Un million d'Arméniens sont dépouillés de leurs biens et quelques milliers convertis de force. Des centaines d'églises sont brûlées ou transformées en mosquées... Rien qu'en juin 1896, dans la région de Van, au coeur de l'Arménie historique, pas moins de 350 villages sont rayés de la carte.
Ces massacres planifiés ont déjà un avant-goût de génocide.
L'Américain George Hepworth enquêtant sur les lieux deux ans après les faits, écrit :
« Pendant mes déplacements en Arménie, j'ai été de jour en jour plus profondément convaincu que l'avenir des Arméniens est excessivement sombre. Il se peut que la main des Turcs soit retenue dans la crainte de l'Europe mais je suis sûr que leur objectif est l'extermination et qu'ils poursuivront cet objectif jusqu'au bout si l'occasion s'en présente. Ils sont déjà tout près de l'avoir atteint » (
*).
En Europe, à Londres comme à Paris, les intellectuels et certains hommes politiques comme
Jean Jaurès se mobilisent contre ces massacres, les plus importants du XIXe siècle, aux dires de
Charles Péguy (qui oublie la
Chine). Mais les gouvernements se contentent de plates protestations.
Il est vrai que le
« Sultan rouge » fait le maximum pour dissimuler son forfait et paie même la presse européenne pour qu'elle fasse silence sur les massacres.

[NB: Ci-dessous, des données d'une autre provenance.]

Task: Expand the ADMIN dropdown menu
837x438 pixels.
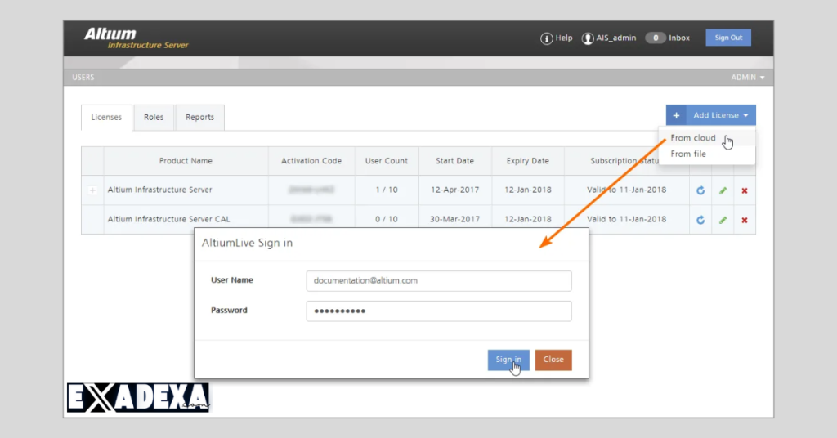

Abdul-Hamid II joue par ailleurs la carte de chef spirituel de tous les musulmans en sa qualité de calife. Il fait construire le chemin de fer du Hedjaz pour faciliter les pèlerinages à La Mecque. Il se rapproche aussi de l'Allemagne de Guillaume II.
Malgré ses efforts, il ne peut empêcher l'
insurrection des « Jeunes-Turcs ».
(…)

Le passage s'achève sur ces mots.